Certainly the worriers and the wise among us who have concerns would be spending all their creativity and resources on SOLUTIONS and ways to provide the love and welcome and sanctuary we are called to as Christians?

Certainly, we would consider the refusal to welcome middle-eastern families with children knocking at our door with the answer, "there's no room here," would be considered the real war on Christmas...  Right?

But Brian, I really do love my neighbor.  I do love the Lord and want to do as he calls me to do, but I'm scared.  Good.  That's honest.  And if you're not scared, you've gotten far too comfortable in your faith.  The Good Samaritan, the prodigal son, his brother, the disciples, the prophets, do we assume they were not scared?  No.  They just knew that to cling to this life more fiercely than the truth we have had revealed is to have no faith at all.  We are not a people of fear, but of faith.  And do we have a faith that we claim, or a faith we PROclaim?  Is it a faith that we intellectually assert and post about and use for guidance, or is it a faith we proclaim in word and deed?  Is it a faith that reminds us to buy a birthday card out of obligation or a faith that has us bouncing off the walls?
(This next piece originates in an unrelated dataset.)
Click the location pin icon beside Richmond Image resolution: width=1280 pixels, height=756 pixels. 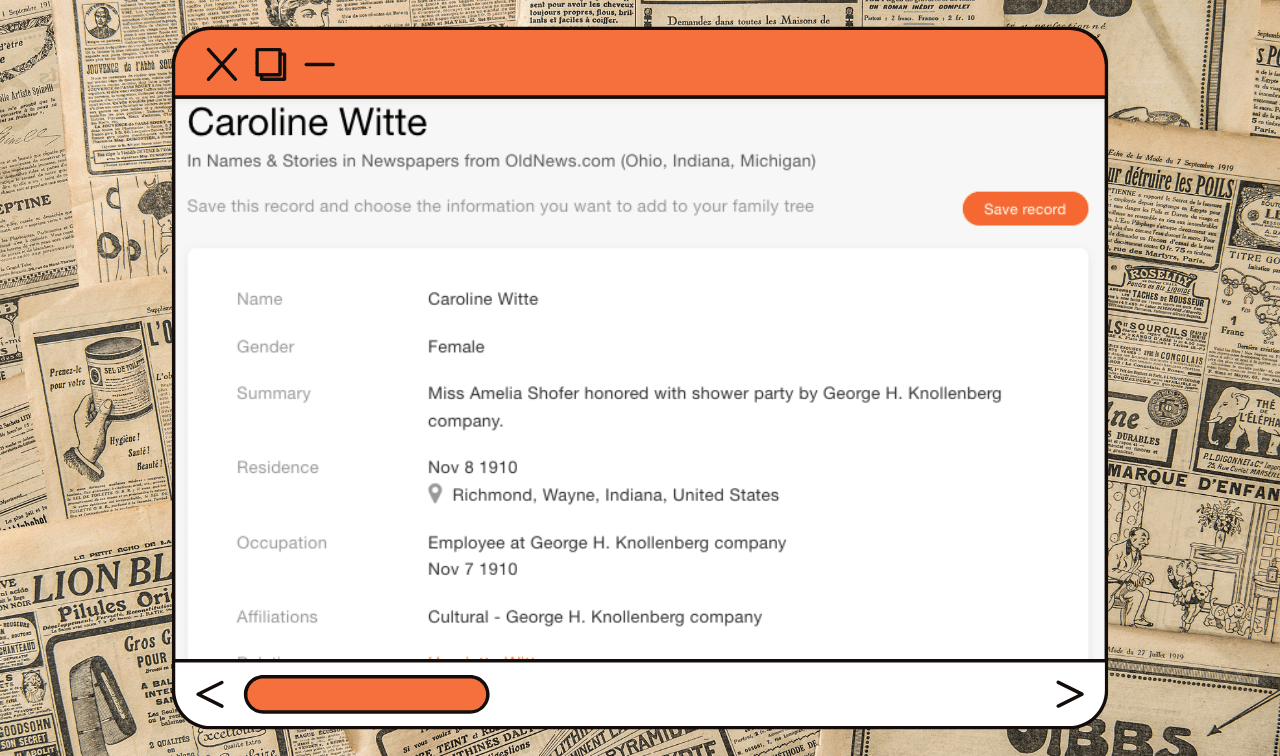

At a time when most of Christians are either terrified of who may arrive in our country and what they may do, or we remain blissfully unaware of our brothers and sisters knocking at the door this advent... one little boy in Texas showed a little light to remind us what it's like to be grateful for all the blessings we have and to SHOW it, to be a bouncing off the walls believer...

In the same week that the governor of Texas wrote a letter to the President refusing to accept Syrian refugees in his small state, a mosque was vandalized.  SEVEN year old, Jack heard this news and with the help of his mother, approached Naeem, a board member of the mosque, at the mosque in Pflugerville (a suburb of Austin, where I was born) with his piggy bank, the contents of which totaled about $20.  His mother said that they wanted to show them that what's not happening in Paris is NOT what is happening in Pflugerville. Said Naeem, "Jack’s $20 are worth $20 million to us because it’s the thought that counts,” Naeem said in an interview with ABC News. “Jack is a just a little older than my son, Ibrahim. If we have more kind-hearted kids like them in the world, I have hope for our future."

Jack has a bouncing off the walls faith. Jack is known all over Texas and the world now for his act of love. Will we be known for our security or our love? Our hate or our hospitality? Our fear or our faith? I don't know the name of the innkeeper in Bethlehem who let a young Middle Eastern family into his barn. Maybe history will not remember my name either. But I'd rather be nameless and famous for my compassion… than famous for my refusal to accept the refugee in my land when the prophets tell me my people were once wanderers too. So if you are thankful and you know it, SHOW it.  Don’t claim your faith only, but PROCLAIM it.  As for me and my household, we will be believers who bounce off the walls for our faith. Amen.